[Lines of data]
"""

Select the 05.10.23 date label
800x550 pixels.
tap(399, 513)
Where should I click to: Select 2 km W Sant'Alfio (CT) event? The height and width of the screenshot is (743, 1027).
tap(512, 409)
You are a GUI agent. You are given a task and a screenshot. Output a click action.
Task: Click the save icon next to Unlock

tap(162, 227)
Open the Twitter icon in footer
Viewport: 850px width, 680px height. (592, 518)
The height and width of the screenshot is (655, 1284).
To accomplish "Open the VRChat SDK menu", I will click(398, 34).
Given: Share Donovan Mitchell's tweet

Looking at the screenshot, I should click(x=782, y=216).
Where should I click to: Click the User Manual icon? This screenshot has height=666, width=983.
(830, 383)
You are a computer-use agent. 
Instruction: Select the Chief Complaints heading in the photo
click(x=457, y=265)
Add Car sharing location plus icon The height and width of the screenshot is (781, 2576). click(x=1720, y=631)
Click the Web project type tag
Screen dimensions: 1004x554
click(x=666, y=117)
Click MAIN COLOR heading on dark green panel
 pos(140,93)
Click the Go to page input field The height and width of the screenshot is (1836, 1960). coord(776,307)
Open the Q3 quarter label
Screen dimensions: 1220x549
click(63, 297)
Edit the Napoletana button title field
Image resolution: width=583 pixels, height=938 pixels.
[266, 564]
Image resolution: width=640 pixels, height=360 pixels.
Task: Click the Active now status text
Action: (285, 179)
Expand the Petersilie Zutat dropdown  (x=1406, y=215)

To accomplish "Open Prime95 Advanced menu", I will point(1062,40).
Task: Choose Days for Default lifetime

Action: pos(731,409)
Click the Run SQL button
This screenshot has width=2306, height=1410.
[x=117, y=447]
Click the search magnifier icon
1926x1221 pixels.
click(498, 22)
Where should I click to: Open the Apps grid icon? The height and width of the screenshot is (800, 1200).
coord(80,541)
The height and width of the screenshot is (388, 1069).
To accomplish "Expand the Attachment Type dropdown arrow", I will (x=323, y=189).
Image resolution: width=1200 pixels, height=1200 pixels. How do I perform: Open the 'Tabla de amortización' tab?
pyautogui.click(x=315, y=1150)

"""

◆ **Task to carry out**
Copy out the rows from the line containing "Expand the Petersilie" through the line containing "click(498, 22)", both ends included, exactly as they appear.

◆ **Solution to this task**
Expand the Petersilie Zutat dropdown  (x=1406, y=215)

To accomplish "Open Prime95 Advanced menu", I will point(1062,40).
Task: Choose Days for Default lifetime

Action: pos(731,409)
Click the Run SQL button
This screenshot has width=2306, height=1410.
[x=117, y=447]
Click the search magnifier icon
1926x1221 pixels.
click(498, 22)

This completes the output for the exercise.